Marie ne dit rien mais sentait déjà que son baroudeur de petit ami n’allait pas se satisfaire de si peu.

- Comment ça ? Allons voir tout de suite ce qui s’y cache, ordonna Benjamin !

- Il faut que nous prévenions nos familles que nous n’avons rien, cria Marie ! Reviens !

Mais Benjamin était déjà loin. Vincent regarda Marie. D’un coup d’œil ils se comprirent. “Cela ne sert à rien d’essayer de le raisonner”. “Pourquoi choisir un petit ami aussi impulsif ?”. “Je suis toujours près de vous, même si je souffre à chaque seconde”...

- Suivons-le, ordonna Marie !

Sans attendre l’arrivée de ses amis, Benjamin s’engouffra dans la grotte révélée par la colère de Gaïa. Son entrée était, il y a encore quelques minutes, dissimulée par une roche de plusieurs tonnes qui avait été emportée lors du tremblement de terre avec le terrain qui la supportait. Armé d’une lampe de poche, les yeux du jumeau découvrirent un décor caché des hommes depuis plus de cent ans.

Arrivant presque en courant, Marie et Vincent s'engouffrèrent à leur tour dans la grotte. Leurs lampes de poche à la main, ils cherchèrent Benjamin. Un cri retentit et tous deux braquèrent leurs faisceaux vers le fond de la cavité. Ils distinguèrent au loin une forme humaine gigotant dans les airs.

- Venez vite voir, cria Benjamin ! Venez voir !

Marie et Vincent avancèrent lentement pour ne pas buter contre une roche dépassant du sol et se plantèrent enfin devant Benjamin. Il était debout sur un autel fait d’un unique bloc de granite. Tout autour se trouvait des jarres contenant des plantes, des graines et des feuilles. Les restes d’un foyer étaient visibles dans un coin. A ses côtés, quelques chaudrons couchés dans la poussière.

- Où sommes-nous, demanda Marie ?

- J’ai peur de comprendre, répondit Vincent.

- Nous avons trouvé la grotte des chamans, s'enthousiasma Benjamin. Depuis un siècle l’entrée était bouchée et protégée des vivants par un rocher.
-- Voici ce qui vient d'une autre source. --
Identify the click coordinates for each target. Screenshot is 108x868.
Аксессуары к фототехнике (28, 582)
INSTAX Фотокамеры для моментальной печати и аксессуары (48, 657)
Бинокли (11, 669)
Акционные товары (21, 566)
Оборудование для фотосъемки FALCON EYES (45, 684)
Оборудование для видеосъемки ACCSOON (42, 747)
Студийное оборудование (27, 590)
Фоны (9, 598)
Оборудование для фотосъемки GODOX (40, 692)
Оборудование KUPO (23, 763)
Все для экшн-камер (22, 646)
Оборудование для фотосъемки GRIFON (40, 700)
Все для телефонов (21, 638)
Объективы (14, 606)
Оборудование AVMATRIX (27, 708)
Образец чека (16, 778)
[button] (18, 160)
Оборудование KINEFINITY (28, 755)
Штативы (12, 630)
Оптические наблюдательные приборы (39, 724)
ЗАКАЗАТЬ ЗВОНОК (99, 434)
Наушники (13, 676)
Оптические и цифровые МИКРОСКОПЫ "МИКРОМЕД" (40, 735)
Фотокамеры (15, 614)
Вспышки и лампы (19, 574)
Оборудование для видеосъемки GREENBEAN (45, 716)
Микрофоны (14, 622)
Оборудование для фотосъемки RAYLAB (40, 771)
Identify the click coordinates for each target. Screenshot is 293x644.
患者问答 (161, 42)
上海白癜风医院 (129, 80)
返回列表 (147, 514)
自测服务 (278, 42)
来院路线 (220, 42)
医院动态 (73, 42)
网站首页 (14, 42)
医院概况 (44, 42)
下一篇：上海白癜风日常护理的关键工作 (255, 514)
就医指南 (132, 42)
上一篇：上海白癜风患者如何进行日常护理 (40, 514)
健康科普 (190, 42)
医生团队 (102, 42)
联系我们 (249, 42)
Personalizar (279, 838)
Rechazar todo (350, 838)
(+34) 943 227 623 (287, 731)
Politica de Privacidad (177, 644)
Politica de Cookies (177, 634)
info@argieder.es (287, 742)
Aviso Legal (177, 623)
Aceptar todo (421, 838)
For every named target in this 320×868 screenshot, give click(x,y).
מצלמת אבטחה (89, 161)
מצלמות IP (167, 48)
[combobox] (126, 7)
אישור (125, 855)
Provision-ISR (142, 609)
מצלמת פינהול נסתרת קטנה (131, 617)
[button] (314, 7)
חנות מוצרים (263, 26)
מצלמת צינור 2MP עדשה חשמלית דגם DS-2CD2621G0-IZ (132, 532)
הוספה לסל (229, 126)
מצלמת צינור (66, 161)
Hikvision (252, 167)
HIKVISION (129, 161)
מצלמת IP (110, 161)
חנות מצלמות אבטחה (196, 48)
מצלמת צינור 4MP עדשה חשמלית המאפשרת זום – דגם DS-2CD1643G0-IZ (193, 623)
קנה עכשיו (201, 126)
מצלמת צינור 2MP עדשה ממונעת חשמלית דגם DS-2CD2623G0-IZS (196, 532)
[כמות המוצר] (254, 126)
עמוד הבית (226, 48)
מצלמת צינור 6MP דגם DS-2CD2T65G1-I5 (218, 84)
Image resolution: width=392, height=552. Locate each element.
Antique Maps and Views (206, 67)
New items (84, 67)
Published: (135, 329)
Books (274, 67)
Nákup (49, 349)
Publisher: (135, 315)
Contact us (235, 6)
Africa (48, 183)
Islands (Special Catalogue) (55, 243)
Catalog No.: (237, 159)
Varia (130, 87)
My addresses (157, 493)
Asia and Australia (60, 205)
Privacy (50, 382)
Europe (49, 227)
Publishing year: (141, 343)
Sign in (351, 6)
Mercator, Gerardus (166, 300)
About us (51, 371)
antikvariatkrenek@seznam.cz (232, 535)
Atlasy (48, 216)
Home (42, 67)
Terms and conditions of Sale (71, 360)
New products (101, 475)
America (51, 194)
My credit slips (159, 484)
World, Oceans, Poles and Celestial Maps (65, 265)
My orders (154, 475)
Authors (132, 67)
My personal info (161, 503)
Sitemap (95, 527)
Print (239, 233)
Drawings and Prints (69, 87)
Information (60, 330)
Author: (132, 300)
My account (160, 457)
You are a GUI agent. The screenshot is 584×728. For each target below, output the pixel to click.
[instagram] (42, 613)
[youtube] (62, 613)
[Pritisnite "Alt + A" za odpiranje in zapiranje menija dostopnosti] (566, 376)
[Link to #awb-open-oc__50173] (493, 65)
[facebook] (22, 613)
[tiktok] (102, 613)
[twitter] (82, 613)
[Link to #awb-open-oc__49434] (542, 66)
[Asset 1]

Nous avons retrouvé ce lieu magique !

- Lieu magique, reprit Vincent ? Tu oublies ce que les anciens du village racontent sur le dernier chaman de la vallée ? Il a rendu des dizaines de personnes folles. Certaines se sont jetées du haut des montagnes ! D’autres ce sont tailladés le corps pour boire leur propre sang jusqu’à en mourir ! Le maire de l’époque s’est même jeté dans le feu de sa propre volonté. Ses cris ont résonné dans toute la vallée. Un homme s’est coupé lui-même les doigts et les orteils pour les donner à manger à ses cochons !

- Tout ça, ce ne sont que des contes pour effrayer les enfants, répliqua Benjamin !

- Pour se prémunir de ses sortilèges, les villageois de l’époque ont emmuré vivant le dernier chaman dans sa grotte. Tu ne peux plus nier maintenant que tout ceci est vrai !

Marie avait laissé les deux frères palabrer tandis qu’à petits pas, elle baladait la lumière de sa lampe de poche sur le sol et les murs de la grotte. Elle savait ce qu’elle cherchait mais fut pétrifiée de peur quand enfin elle trouva. Elle appela d’une voix forte :

- Benjamin ! Vincent ! Je crois que nous avons ici une nouvelle preuve de la véracité de la légende du village au sujet du dernier chaman.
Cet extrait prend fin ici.